PROBLEM DESCRIPTION:
Reproduce everything from the start of the data down to the line containing "Looking at the", inclusive, and leave the pictures out of your answer.

DATA SUPPLIED:

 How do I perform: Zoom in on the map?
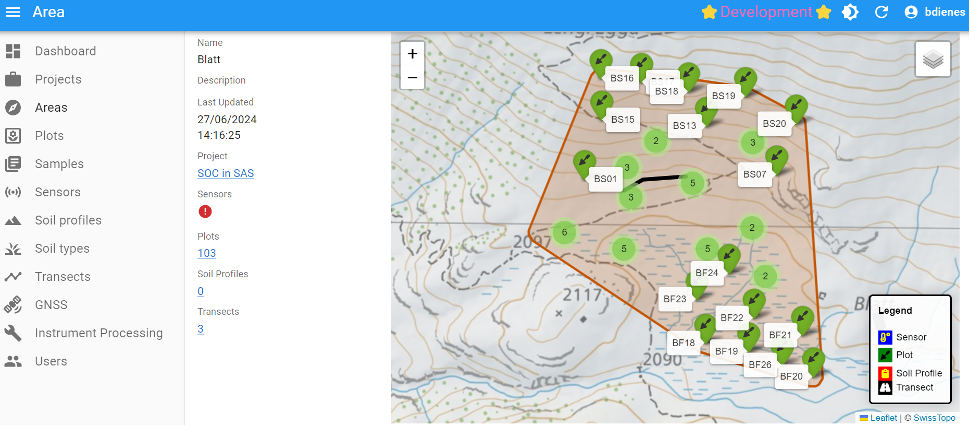coord(412,54)
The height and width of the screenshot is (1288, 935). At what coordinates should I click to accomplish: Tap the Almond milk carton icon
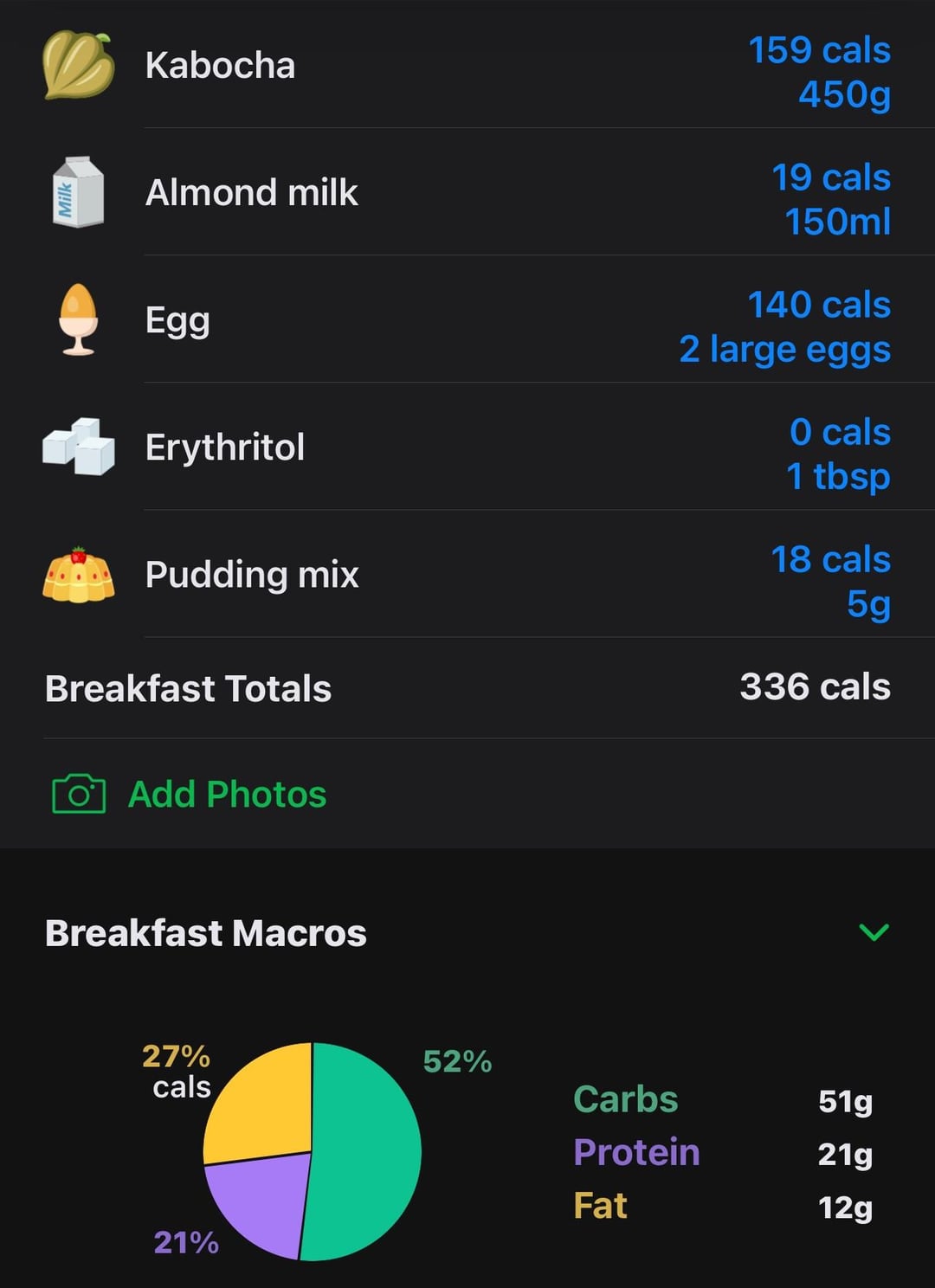(x=78, y=191)
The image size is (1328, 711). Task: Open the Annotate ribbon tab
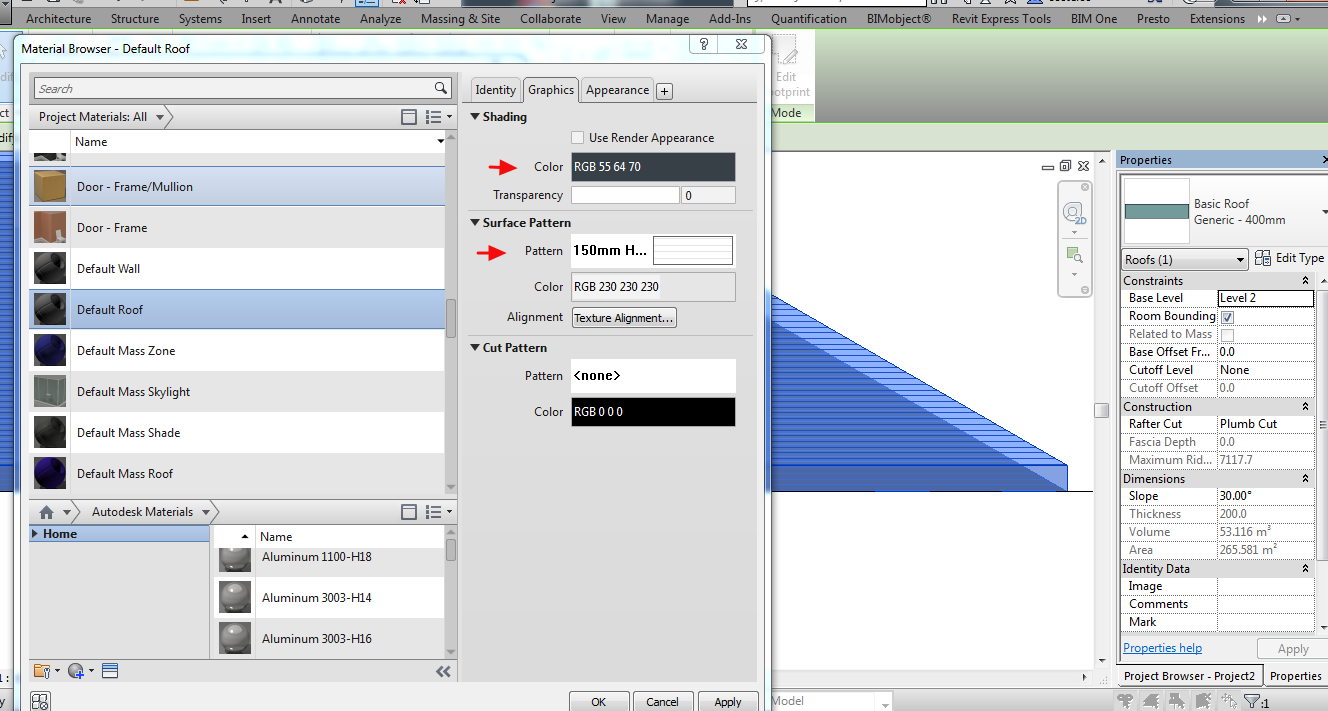point(315,18)
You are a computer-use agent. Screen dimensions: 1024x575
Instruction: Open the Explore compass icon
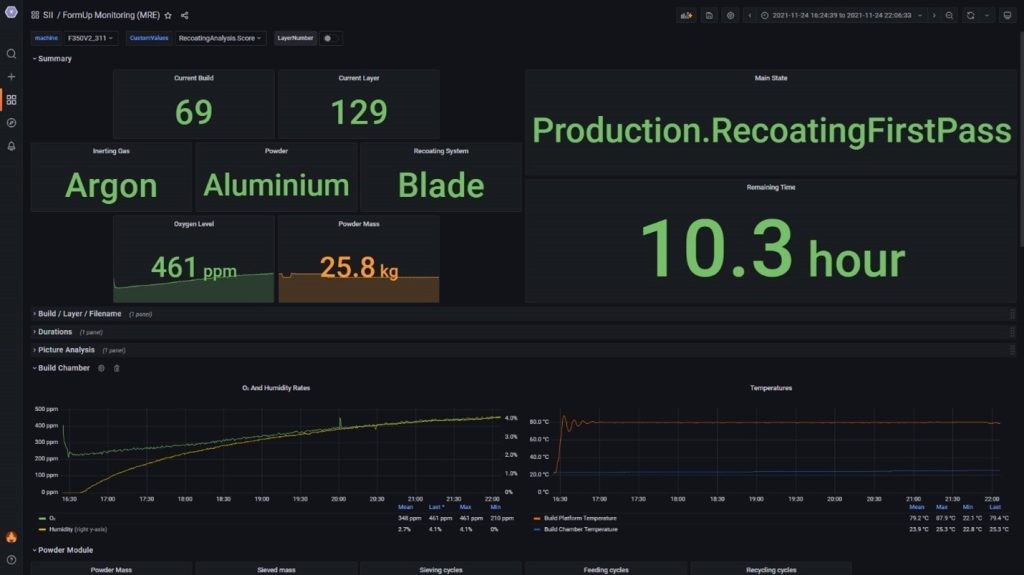click(x=11, y=123)
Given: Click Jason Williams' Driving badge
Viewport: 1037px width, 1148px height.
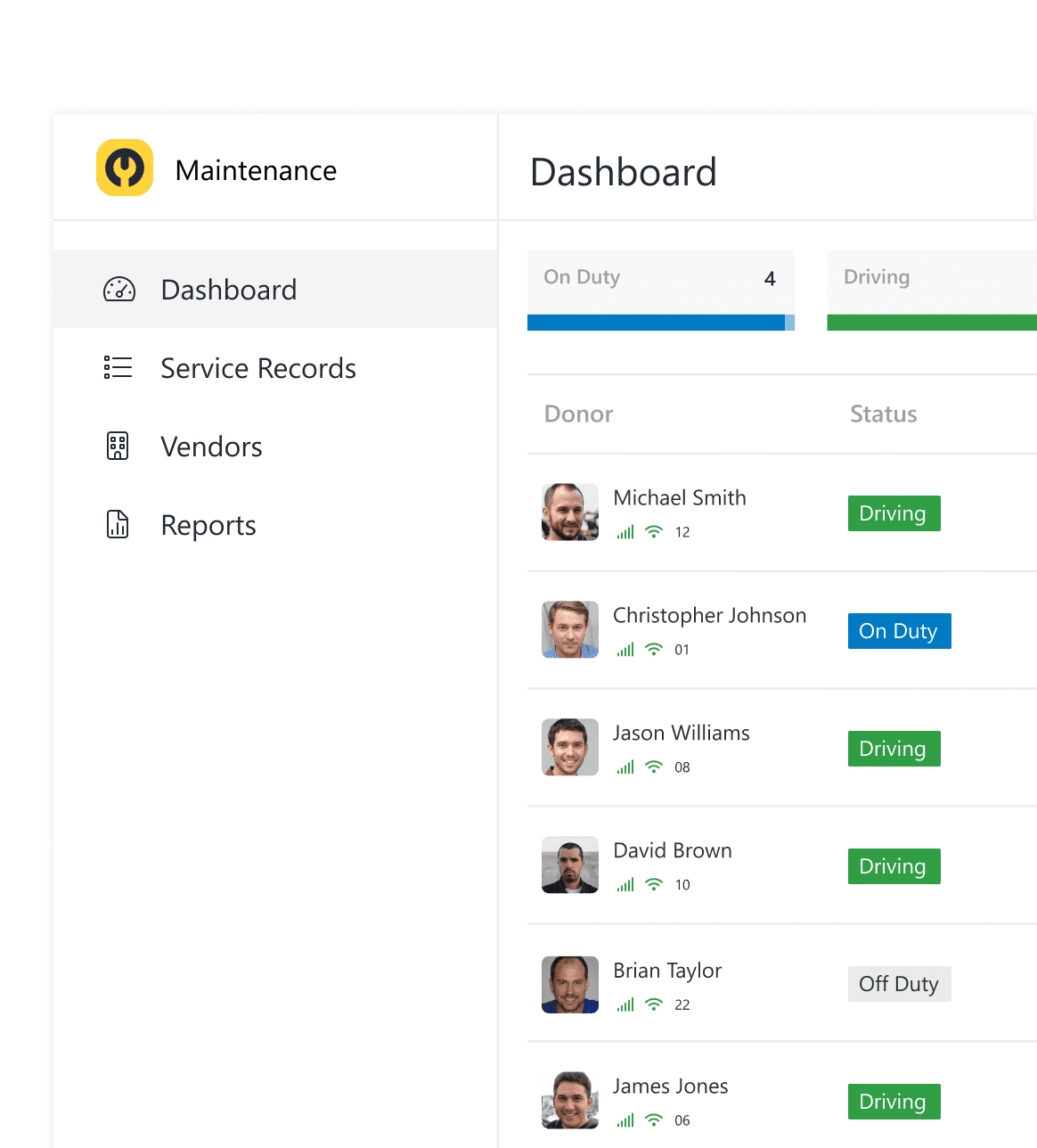Looking at the screenshot, I should point(894,748).
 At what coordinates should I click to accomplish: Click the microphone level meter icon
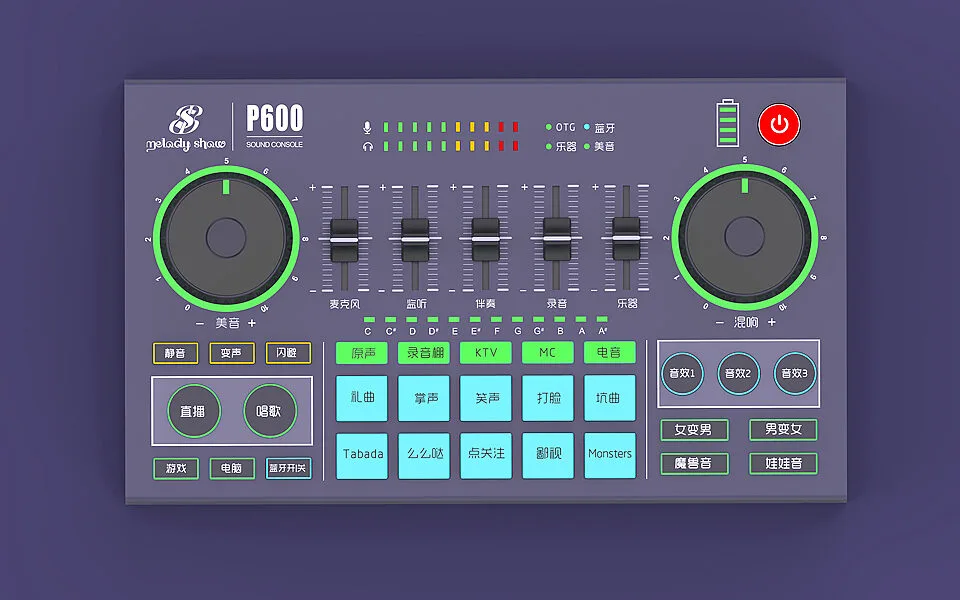(367, 127)
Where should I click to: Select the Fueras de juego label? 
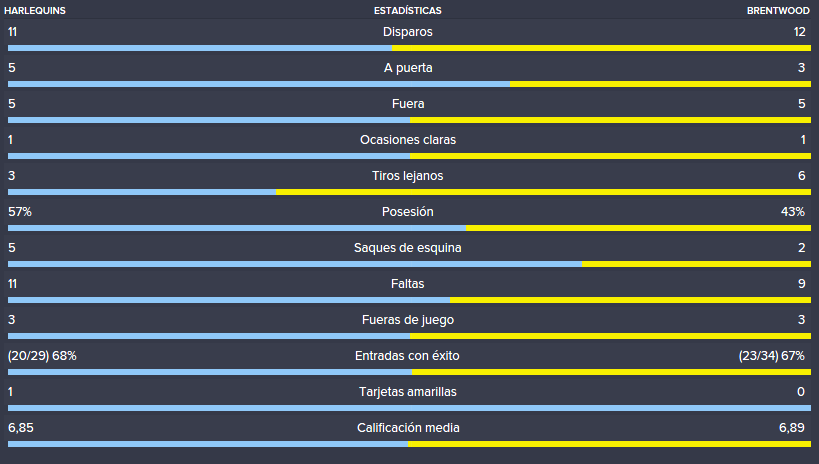408,320
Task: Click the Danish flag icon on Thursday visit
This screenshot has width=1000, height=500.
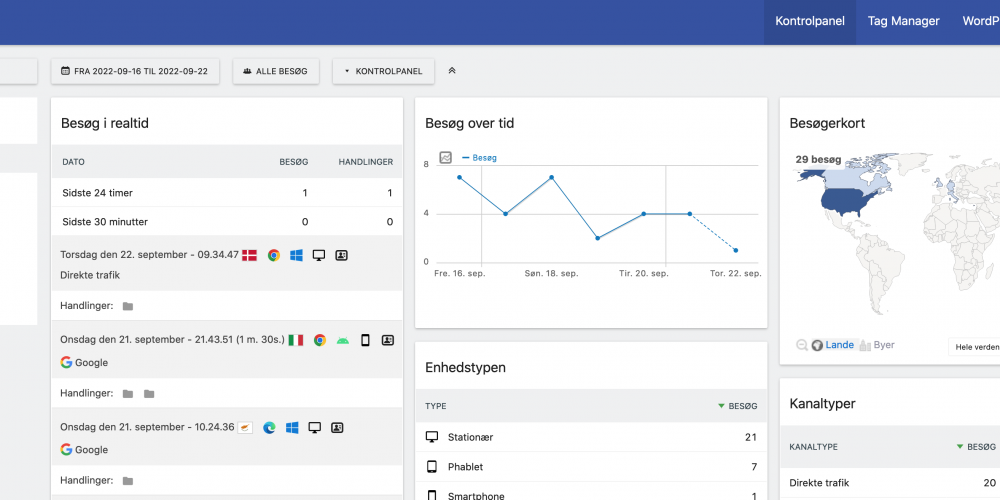Action: (x=249, y=255)
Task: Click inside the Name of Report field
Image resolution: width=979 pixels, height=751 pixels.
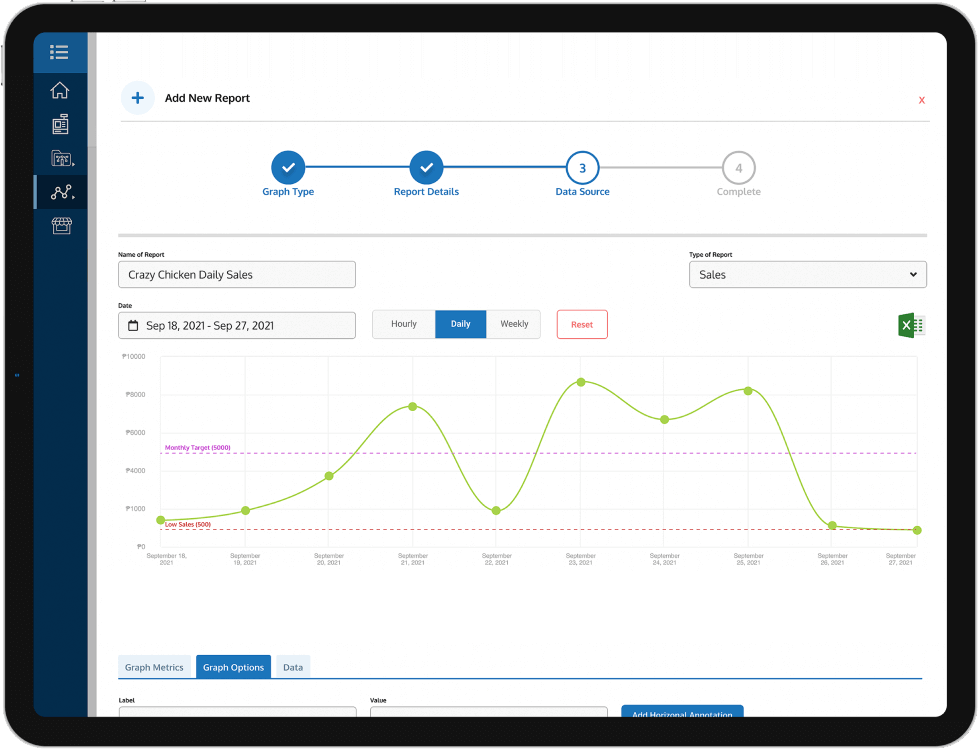Action: [237, 274]
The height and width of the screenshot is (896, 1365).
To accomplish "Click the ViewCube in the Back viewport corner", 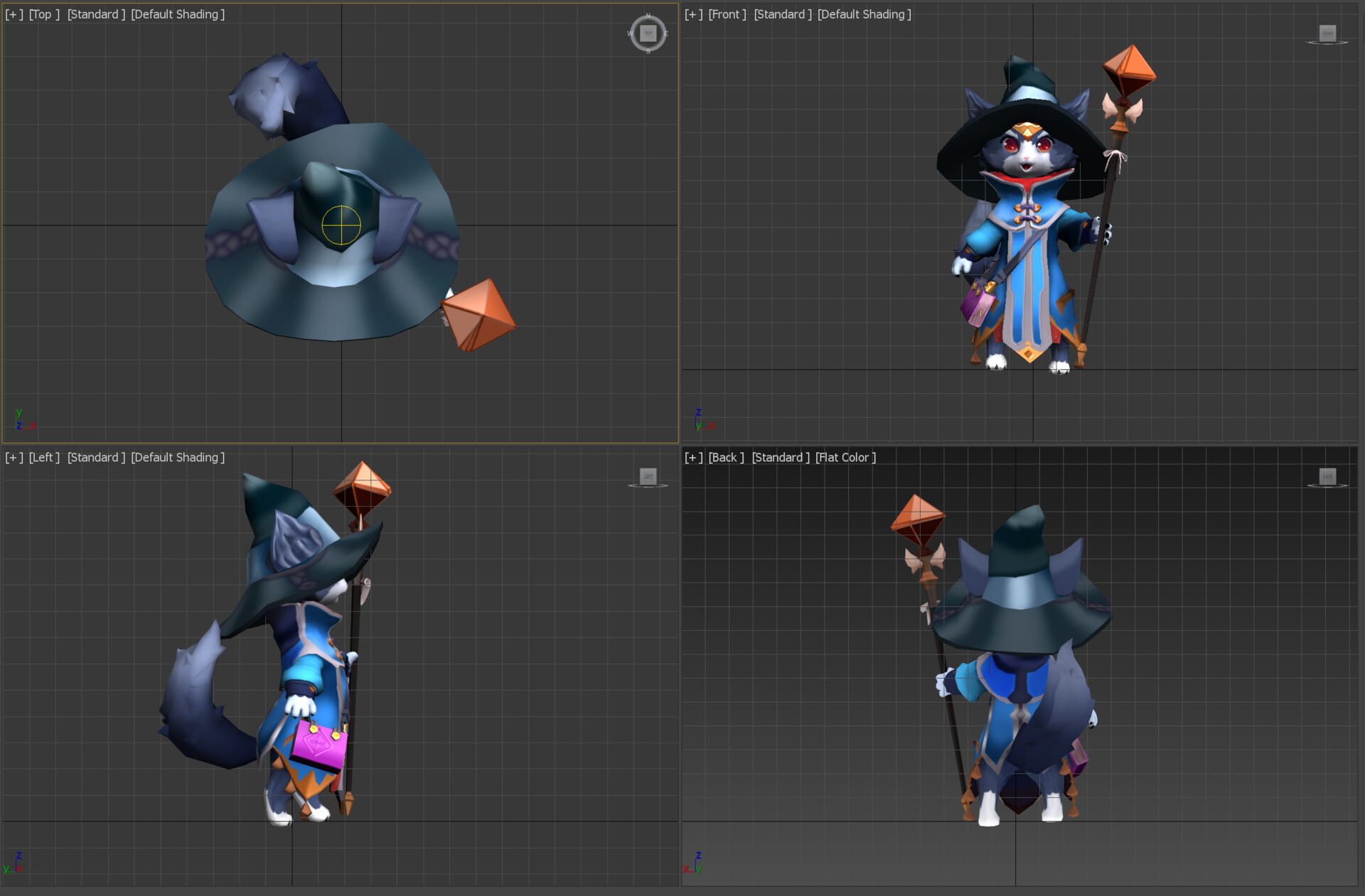I will (x=1328, y=477).
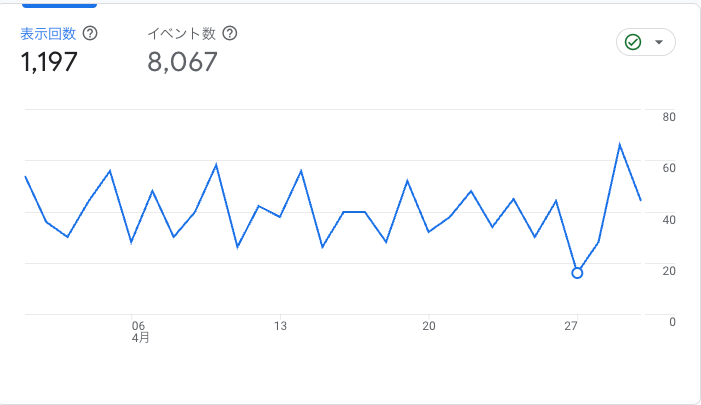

TASK ANSWER:
 How do I perform: Zoom in on the map?
coord(412,54)
The height and width of the screenshot is (1288, 935). At what coordinates should I click to accomplish: Tap the Almond milk carton icon
(x=78, y=191)
The image size is (1328, 711). Task: Open the Annotate ribbon tab
point(315,18)
You are a computer-use agent. Screen dimensions: 1024x575
Instruction: Open the Explore compass icon
click(x=11, y=123)
Given: Click Jason Williams' Driving badge
Viewport: 1037px width, 1148px height.
Looking at the screenshot, I should point(894,748).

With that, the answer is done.